IBM Streams 4.2.1

Operator WatsonS2T

Primitive operator image not displayed. Problem loading file: ../../image/tk$com.ibm.streams.speech2text/op$com.ibm.streams.speech2text.watson$WatsonS2T.svg

The WatsonSpeech2Text operator is designed to ingest audio data in the form of a .wav file or RAW audio and output transcriptions of speech in the form of utterances. An utterance is a group of transcribed words meant to approximate a sentence. Audio data must be in 16-bit little endian, 8 kHz sampling, mono format. The data can be provided as a .wav file or as RAW uncompressed PCM audio. Here is a sample ffmpeg command to convert a .wav file to the correct format:

$ ffmpeg -i wrongFormat.wav -ac 1 -ar 8000 correctFormat.wav

Requirements:
  • Intel RHEL6 or RHEL7 hosts.
  • The following rpms must be installed on your system: atlas and atlas-devel
  • The Watson model and model configuration files must be placed on the host you are running from
Warning:
  • Multiple copies of this operator cannot be fused into the same PE. To prevent this from happening, use partitionExclocation or partitionIsolation configuration parameters.

See samples for examples.

Summary

Ports
This operator has 1 input port and 2 output ports.
Windowing
This operator does not accept any windowing configurations.
Parameters
This operator supports 3 parameters.

Required: watsonConfigFile, watsonModelFile

Optional: resetOnIdChange

Metrics
This operator does not report any metrics.

Properties

Implementation
C++
Threading
Always - Operator always provides a single threaded execution context.

Input Ports

Ports (0)
Attributes on this input port:
  • speech (required, rstring/blob) - In the case of .wav file input, the expected value will be an absolute file location of a .wav file as an rstring. In the case of RAW audio, the expected input is of type blob.
  • id (optional, rstring) - Rstring id field for identifying audio data. Multiple audio files could be associated with the same ID. In conjunction with the resetOnIdChange parameter set to true, the Speech2Text buffer can be reset on ID change.

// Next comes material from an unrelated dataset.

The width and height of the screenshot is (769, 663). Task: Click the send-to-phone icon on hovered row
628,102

All extra attributes will be forwarded if matching output attributes are found.

Properties

Output Ports

Assignments
This operator allows any SPL expression of the correct type to be assigned to output attributes. Attributes not assigned in the output clause will be automatically assigned from the attributes of the input ports that have the same name and type. If there is no such input attribute, an error is reported at compile-time.
Output Functions
Speech2TextFunctions
<any T> T AsIs(T)

The default function for output attributes. By default, this function assigns the output attribute to the value of the input attribute with the same name.

rstring getUtteranceText()

Returns the transcription of audio in the form a of single utterance.

float64 getUtteranceStartTime()

Return the time of the first audio sample in the current utterance. Time starts at 0 every time the Speech2Text buffer is reset (i.e. for every incoming tuple, or on change of the id attribute).

float64 getUtteranceEndTime()

Return the time of the last audio sample in the current utterance. Time starts at 0 every time the Speech2Text buffer is reset (i.e. for every incoming tuple, or on change of the id attribute).

int32 getUtteranceNumber()

Return utterance number since the last time the Speech2Text buffer was reset/cleared. Numbering starts at 1.

DiagnosticFunctions
<any T> T AsIs(T)

The default function for output attributes. By default, this function assigns the output attribute to the value of the input attribute with the same name.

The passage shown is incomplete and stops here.